**Task prompt**
Only the line with "The image size is (807, 742)." and the lines after it, to the end of the data, should appear in the answer, each reproduced exactly.

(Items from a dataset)

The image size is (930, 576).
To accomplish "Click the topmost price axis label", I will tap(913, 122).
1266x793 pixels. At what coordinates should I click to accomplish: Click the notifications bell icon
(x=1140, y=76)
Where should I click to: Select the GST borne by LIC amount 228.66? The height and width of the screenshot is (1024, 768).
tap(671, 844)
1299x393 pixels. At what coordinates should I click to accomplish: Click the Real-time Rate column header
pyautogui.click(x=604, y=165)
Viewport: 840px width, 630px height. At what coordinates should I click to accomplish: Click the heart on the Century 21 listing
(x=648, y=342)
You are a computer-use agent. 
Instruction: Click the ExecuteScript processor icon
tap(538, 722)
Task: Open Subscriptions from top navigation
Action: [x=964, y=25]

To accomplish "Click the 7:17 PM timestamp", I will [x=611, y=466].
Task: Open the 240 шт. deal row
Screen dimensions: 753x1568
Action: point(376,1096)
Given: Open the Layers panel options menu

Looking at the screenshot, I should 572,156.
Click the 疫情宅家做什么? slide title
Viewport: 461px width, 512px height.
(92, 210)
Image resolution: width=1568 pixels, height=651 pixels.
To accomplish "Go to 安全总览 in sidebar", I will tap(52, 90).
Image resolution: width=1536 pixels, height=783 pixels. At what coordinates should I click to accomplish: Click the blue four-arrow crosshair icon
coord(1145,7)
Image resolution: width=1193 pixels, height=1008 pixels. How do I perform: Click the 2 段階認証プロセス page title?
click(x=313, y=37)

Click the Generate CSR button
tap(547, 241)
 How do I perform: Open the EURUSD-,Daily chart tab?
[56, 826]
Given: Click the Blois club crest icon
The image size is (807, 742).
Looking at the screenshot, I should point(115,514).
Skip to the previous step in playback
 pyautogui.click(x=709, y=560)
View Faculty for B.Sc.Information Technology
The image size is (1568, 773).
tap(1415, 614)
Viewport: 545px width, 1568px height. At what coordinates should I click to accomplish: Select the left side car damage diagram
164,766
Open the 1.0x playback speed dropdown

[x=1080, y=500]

**Expected output**
The image size is (807, 742).
Looking at the screenshot, I should point(115,514).
Skip to the previous step in playback
 pyautogui.click(x=709, y=560)
View Faculty for B.Sc.Information Technology
The image size is (1568, 773).
tap(1415, 614)
Viewport: 545px width, 1568px height. At what coordinates should I click to accomplish: Select the left side car damage diagram
164,766
Open the 1.0x playback speed dropdown

[x=1080, y=500]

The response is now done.